The best objection. If you know what you'll want to price on two years from now, design the event payload to carry those properties from day one. Problem solved.

This works in theory. In practice, product teams don't know what dimensions will matter until customers force them to add ones. OpenAI didn't charge for cached tokens in 2023. Anthropic didn't have cache writes with two duration tiers. Google didn't segment by billing tier with spending caps. These dimensions didn't exist when anyone built the metric definitions they're now stuck with.

You can argue the event schema was forward-looking enough to carry these properties even before they mattered for pricing. Sometimes it was. Often it wasn't. And even when the raw data is there, if your metering layer couples the schema to the rating configuration, having the data in the event doesn't help.

The decorrelation principle

There's an architectural alternative. Keep the metering layer (what you measure, what dimensions you track) separate from the rating layer (what you charge for each dimension). Change one without changing the other.
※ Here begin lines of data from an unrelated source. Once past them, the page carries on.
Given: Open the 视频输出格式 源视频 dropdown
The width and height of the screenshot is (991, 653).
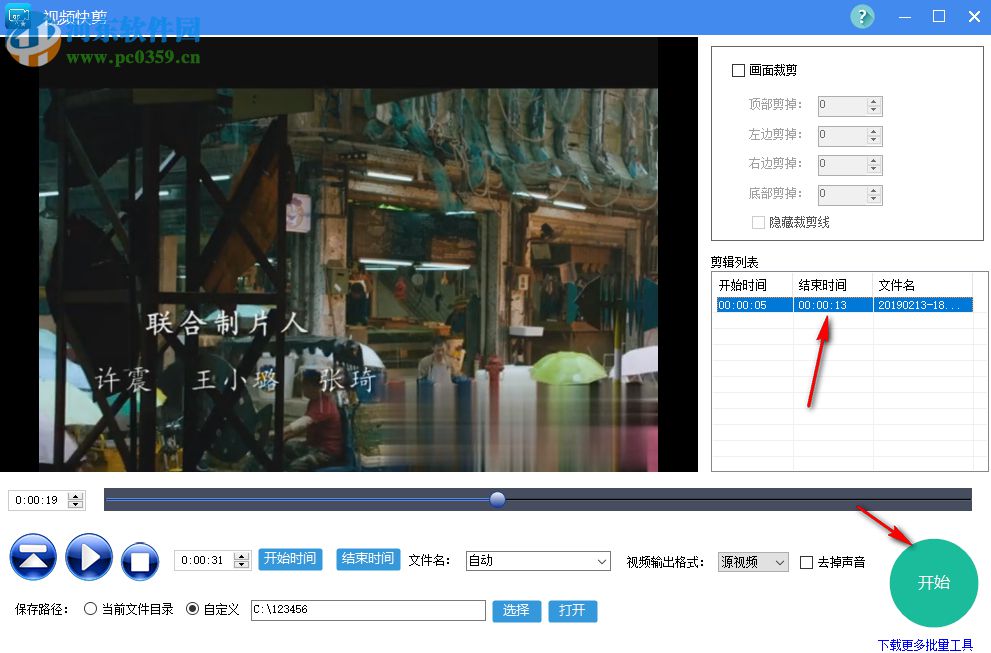Looking at the screenshot, I should click(779, 561).
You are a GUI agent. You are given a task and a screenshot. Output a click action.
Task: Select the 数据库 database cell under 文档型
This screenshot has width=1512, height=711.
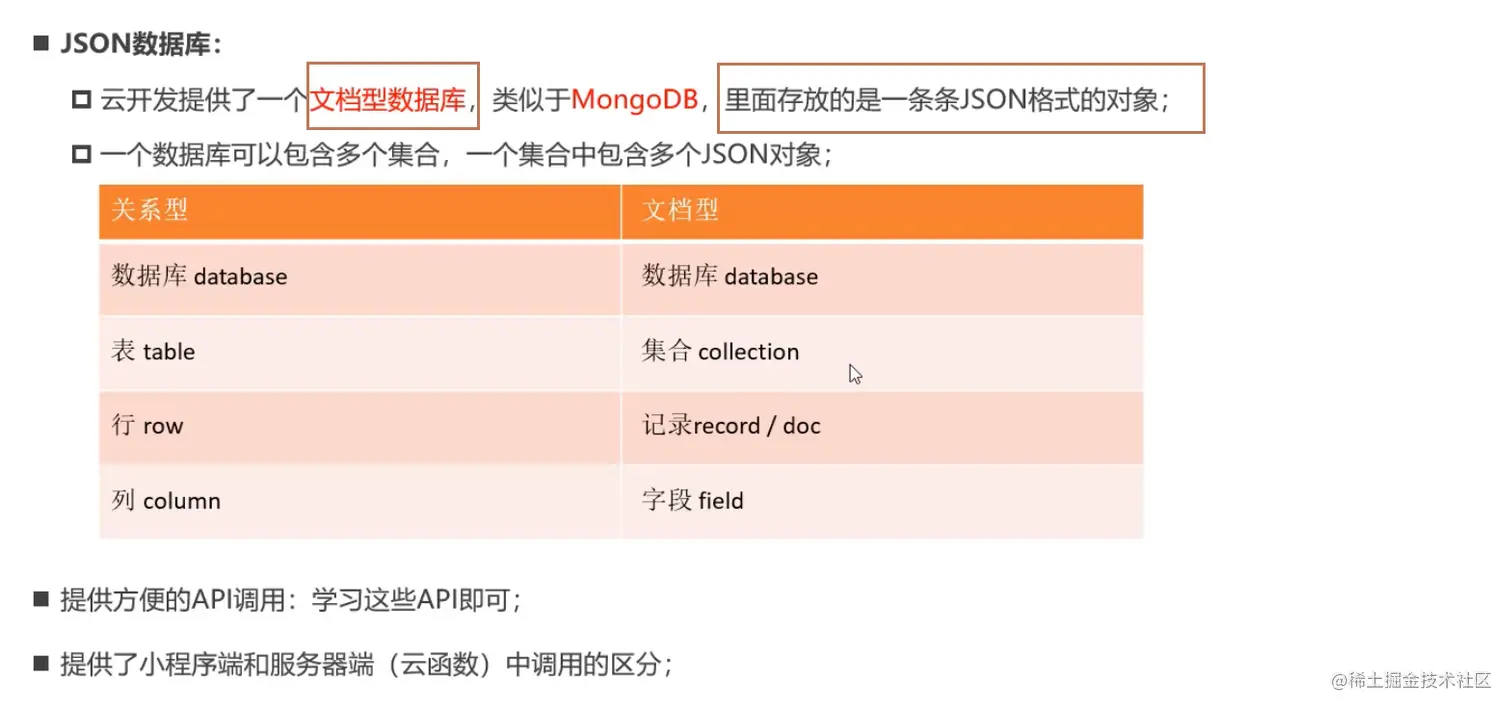pos(882,277)
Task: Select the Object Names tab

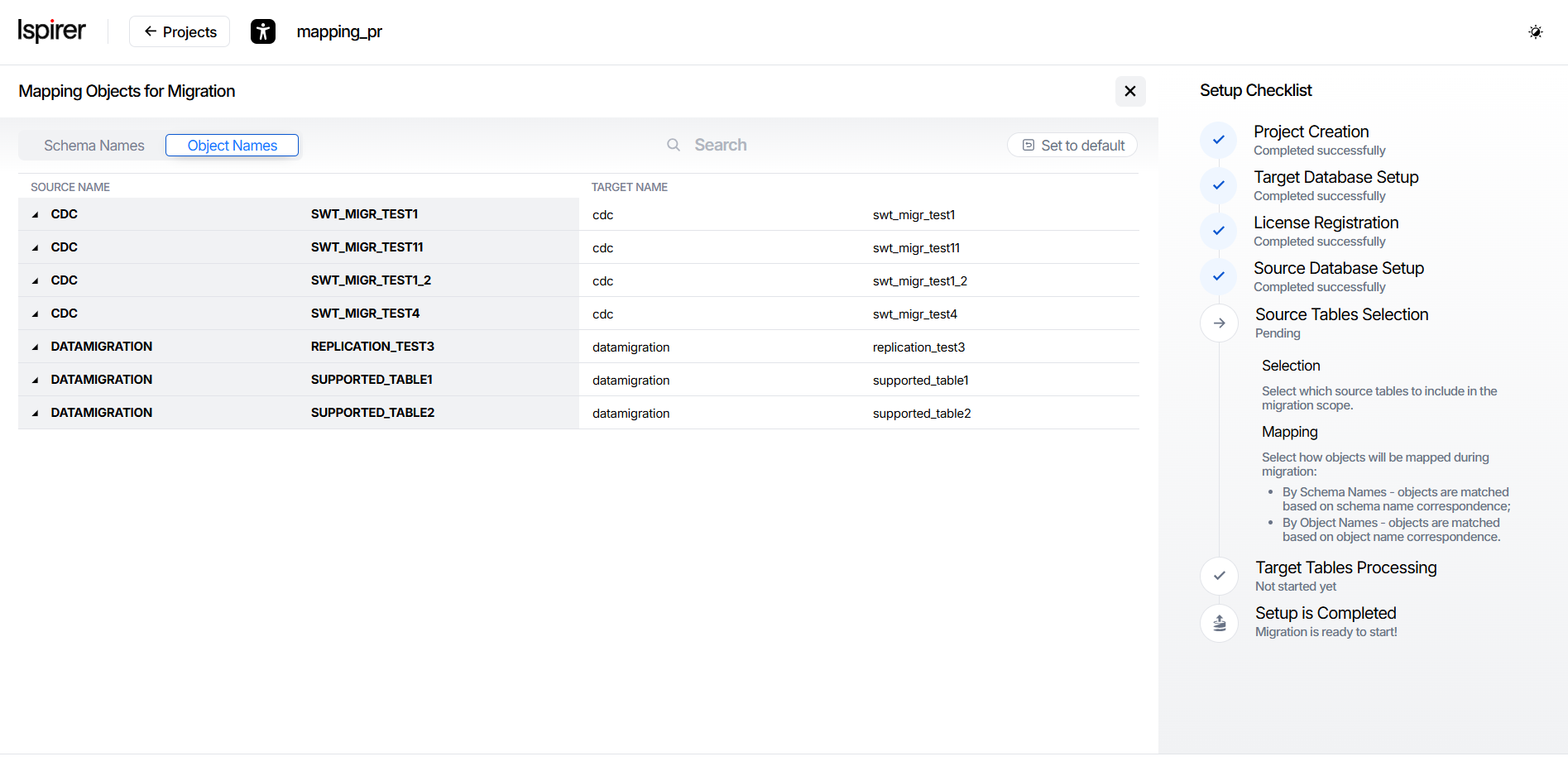Action: coord(232,146)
Under this model, a product team can add a dimension (new region, new model tier, new token type) to an existing metric while a finance team adds a rate for that dimension on its own schedule. Events already in the system pick up the new dimension as long as they haven't been invoiced yet. Past invoices are locked. The current billing period absorbs the change.

The event is the source of truth. The metric definition is a view over events. The rating configuration is a view over the metric. Separated like that, each can evolve without forcing a rewrite of the others.

The ingestion commitment

Flexibility in billing is often pitched as "you can change the price." That's the easy part. The hard part is changing what you measure after events are in the system.

The architecture that makes this possible starts at ingestion. Carry rich property payloads on every event from any source your infrastructure prefers: REST API, Kafka, Kinesis, S3. Include every property you might ever need to price on, even if you aren't pricing on them today. Let the metric layer decide which properties matter through filters and group keys added later. Let the rate layer decide what each dimension costs, independent of the metric.

The alternative looks fast on day 1 and rigid on day 90.

What this lets you do

Ingest events with rich properties from day one: region, model, type, tier, cache_status, whatever you might ever want to price on. Start with a small metric definition that ignores most of them. When you discover you need a new dimension, add a filter on the existing metric. Events you've already ingested pick it up. Add a rate. Done.

What this doesn't let you do: ingest events with a metric code you haven't declared yet. You can't retroactively apply a brand new metric to events that arrived before that metric existed. The event schema is permanent. The metric definition is layered on top.

Three questions that reveal the architecture

If you're evaluating a metering platform:

  1. If I add a new filter dimension to an existing metric in month 6, do events from month 1-5 that haven't been invoiced yet pick up the new dimension? Or is the new dimension only visible going forward?
  2. Can I change what I measure without simultaneously changing how I charge for it?
  3. If I launch a new product line and need a new price, can I add the rate separately from defining the dimension, or are the two steps coupled?

If the answer to #2 is "they're coupled," you've found the architectural constraint. That's fine if your metrics are stable. If you're in AI, they won't be.

Design forward

Define your metrics broadly on day one. Include dimensions you're not yet pricing on. Send region in your event properties even if you only have one region. Send model even if you only use one. The cost of carrying extra properties is near zero. The cost of not having them when you need them is a migration.

Your metric definition is a commitment. Your rating configuration should not be.